» Stored entries:
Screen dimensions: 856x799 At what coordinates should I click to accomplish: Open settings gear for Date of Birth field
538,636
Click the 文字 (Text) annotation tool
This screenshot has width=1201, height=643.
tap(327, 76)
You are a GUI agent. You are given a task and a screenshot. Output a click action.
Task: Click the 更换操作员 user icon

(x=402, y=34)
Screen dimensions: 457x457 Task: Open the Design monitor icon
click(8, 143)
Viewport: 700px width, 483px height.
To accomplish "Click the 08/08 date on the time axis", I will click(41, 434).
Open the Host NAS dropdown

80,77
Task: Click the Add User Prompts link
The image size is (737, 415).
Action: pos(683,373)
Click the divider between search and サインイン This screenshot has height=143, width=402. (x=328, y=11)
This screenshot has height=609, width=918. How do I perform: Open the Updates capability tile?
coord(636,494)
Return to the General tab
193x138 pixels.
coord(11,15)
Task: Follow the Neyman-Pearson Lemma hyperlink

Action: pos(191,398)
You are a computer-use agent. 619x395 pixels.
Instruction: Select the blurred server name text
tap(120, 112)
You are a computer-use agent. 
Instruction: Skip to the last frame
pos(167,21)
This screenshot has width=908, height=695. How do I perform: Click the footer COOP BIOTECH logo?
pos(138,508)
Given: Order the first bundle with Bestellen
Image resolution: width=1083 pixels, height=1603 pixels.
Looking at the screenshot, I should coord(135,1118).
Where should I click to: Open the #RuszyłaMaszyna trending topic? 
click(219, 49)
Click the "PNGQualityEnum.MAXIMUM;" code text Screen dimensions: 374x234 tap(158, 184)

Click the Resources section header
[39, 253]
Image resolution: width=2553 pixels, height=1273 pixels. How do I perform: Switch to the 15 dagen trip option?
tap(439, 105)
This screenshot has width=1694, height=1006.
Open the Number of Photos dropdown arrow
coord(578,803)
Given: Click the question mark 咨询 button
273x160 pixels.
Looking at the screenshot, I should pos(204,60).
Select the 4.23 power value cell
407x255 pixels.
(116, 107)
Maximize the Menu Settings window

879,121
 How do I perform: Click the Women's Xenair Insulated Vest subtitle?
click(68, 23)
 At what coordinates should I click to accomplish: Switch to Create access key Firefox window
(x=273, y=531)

» What is being asked:
Update the data above by replacing every "Screen dimensions" with "Display size", and leave everything else unchanged.

» Result of the exercise:
Display size: 856x799 At what coordinates should I click to accomplish: Open settings gear for Date of Birth field
538,636
Click the 文字 (Text) annotation tool
This screenshot has width=1201, height=643.
tap(327, 76)
You are a GUI agent. You are given a task and a screenshot. Output a click action.
Task: Click the 更换操作员 user icon

(x=402, y=34)
Display size: 457x457 Task: Open the Design monitor icon
click(8, 143)
Viewport: 700px width, 483px height.
To accomplish "Click the 08/08 date on the time axis", I will click(41, 434).
Open the Host NAS dropdown

80,77
Task: Click the Add User Prompts link
The image size is (737, 415).
Action: pos(683,373)
Click the divider between search and サインイン This screenshot has height=143, width=402. (x=328, y=11)
This screenshot has height=609, width=918. How do I perform: Open the Updates capability tile?
coord(636,494)
Return to the General tab
193x138 pixels.
coord(11,15)
Task: Follow the Neyman-Pearson Lemma hyperlink

Action: pos(191,398)
You are a computer-use agent. 619x395 pixels.
Instruction: Select the blurred server name text
tap(120, 112)
You are a computer-use agent. 
Instruction: Skip to the last frame
pos(167,21)
This screenshot has width=908, height=695. How do I perform: Click the footer COOP BIOTECH logo?
pos(138,508)
Given: Order the first bundle with Bestellen
Image resolution: width=1083 pixels, height=1603 pixels.
Looking at the screenshot, I should coord(135,1118).
Where should I click to: Open the #RuszyłaMaszyna trending topic? 
click(219, 49)
Click the "PNGQualityEnum.MAXIMUM;" code text Display size: 374x234 tap(158, 184)

Click the Resources section header
[39, 253]
Image resolution: width=2553 pixels, height=1273 pixels. How do I perform: Switch to the 15 dagen trip option?
tap(439, 105)
This screenshot has width=1694, height=1006.
Open the Number of Photos dropdown arrow
coord(578,803)
Given: Click the question mark 咨询 button
273x160 pixels.
Looking at the screenshot, I should pos(204,60).
Select the 4.23 power value cell
407x255 pixels.
(116, 107)
Maximize the Menu Settings window

879,121
 How do I perform: Click the Women's Xenair Insulated Vest subtitle?
click(68, 23)
 At what coordinates should I click to accomplish: Switch to Create access key Firefox window
(x=273, y=531)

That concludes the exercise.